Since 2016, five no-poaching and wage-fixing agreements charged under the Sherman Act have been dismissed by three juries, one court at the close of the government’s trial case, and by the DOJ. (See Table.)
During the ABA National Institute on White Collar Crime in San Francisco on March 6, 2024, Director of Criminal Enforcement Emma Burnham confirmed that the Antitrust Division remains focused on criminal enforcement on labor market issues, including no-poach agreements.
Antitrust Division leaders continue to confirm their intent to bring criminal investigations and prosecutions involving labor markets. In December, the Principal Deputy Assistant Attorney General in the Antitrust Division confirmed to the Women’s White Collar Defense Association, “We look forward to charging more no-poach and wage-fixing cases”
The sole conviction in a no-poach case to date came from a plea agreement with a health care staffing company for a relatively low criminal fine of $62,000 and restitution of $72,000. The fine and restitution were a fraction of the litigation costs that would have resulted had the case proceeded to trial.

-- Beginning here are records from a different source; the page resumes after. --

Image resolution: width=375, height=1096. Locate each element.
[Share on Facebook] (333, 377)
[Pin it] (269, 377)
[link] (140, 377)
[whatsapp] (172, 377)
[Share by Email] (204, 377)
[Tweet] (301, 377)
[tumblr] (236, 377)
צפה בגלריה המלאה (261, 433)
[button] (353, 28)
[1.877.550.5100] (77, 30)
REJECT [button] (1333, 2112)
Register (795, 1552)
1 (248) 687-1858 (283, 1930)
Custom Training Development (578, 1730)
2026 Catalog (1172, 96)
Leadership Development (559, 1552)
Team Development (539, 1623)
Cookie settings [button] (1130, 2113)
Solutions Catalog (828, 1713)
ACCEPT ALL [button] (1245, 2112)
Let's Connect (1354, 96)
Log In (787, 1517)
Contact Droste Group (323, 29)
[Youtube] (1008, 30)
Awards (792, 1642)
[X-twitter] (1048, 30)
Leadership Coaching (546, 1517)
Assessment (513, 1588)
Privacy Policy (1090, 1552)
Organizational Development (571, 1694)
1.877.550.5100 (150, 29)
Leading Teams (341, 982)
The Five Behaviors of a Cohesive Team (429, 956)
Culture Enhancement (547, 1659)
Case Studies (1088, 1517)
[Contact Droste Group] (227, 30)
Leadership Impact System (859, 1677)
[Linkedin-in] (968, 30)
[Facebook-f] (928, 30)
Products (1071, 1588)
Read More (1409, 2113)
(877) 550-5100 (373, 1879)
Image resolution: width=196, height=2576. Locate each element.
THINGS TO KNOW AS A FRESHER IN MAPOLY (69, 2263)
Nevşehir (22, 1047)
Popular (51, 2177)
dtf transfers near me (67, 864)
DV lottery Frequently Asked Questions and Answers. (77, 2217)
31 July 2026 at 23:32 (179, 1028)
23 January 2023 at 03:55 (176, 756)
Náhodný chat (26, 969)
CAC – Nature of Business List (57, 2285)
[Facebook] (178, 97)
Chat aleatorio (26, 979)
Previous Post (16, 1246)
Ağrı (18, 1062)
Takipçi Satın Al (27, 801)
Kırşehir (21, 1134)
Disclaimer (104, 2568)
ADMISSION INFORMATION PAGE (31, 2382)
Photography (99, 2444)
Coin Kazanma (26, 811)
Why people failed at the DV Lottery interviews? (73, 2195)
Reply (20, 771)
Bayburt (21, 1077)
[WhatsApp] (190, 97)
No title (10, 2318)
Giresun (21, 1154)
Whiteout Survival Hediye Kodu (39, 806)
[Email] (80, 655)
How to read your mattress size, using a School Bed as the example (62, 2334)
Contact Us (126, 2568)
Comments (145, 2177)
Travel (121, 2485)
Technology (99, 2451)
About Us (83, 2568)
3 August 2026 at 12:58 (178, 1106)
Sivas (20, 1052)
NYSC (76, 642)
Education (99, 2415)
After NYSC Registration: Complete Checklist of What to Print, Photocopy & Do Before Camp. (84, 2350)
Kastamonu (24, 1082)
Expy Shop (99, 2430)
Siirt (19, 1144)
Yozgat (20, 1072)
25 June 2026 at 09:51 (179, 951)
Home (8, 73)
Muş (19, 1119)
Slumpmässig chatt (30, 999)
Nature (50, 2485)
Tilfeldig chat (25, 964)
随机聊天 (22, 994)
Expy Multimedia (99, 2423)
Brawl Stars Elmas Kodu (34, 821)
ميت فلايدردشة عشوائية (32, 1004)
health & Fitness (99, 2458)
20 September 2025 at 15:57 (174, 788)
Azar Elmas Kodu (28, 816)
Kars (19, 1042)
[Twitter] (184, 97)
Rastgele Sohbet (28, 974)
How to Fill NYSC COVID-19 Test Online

Of note, the plea agreement was reached after two motions to dismiss the indictment were filed based on alleged government misconduct and the district court set an evidentiary hearing with witnesses. The parties then asked the court to continue the hearing and negotiated a resolution. In the same case, an individual entered into a pretrial diversion agreement—understood to be the first one for the Antitrust Division—and the indictment was dismissed upon the prompt completion of community service.
In continuing developments on no poach issues, on March 18, 2024, the U.S. Supreme Court denied certiorari review on a case asking whether per se analysis or the rule of reason should apply to intrabrand restraints and to no-hire agreements. As the questions were presented, “(1) Whether intrabrand hiring restraints are presumptively subject to per se Sherman Act analysis whenever they have a horizontal component; and (2) whether courts assessing a restraint under the Sherman Act must ignore procompetitive effects in related markets.” The case returns for further proceedings to the Seventh Circuit and district court.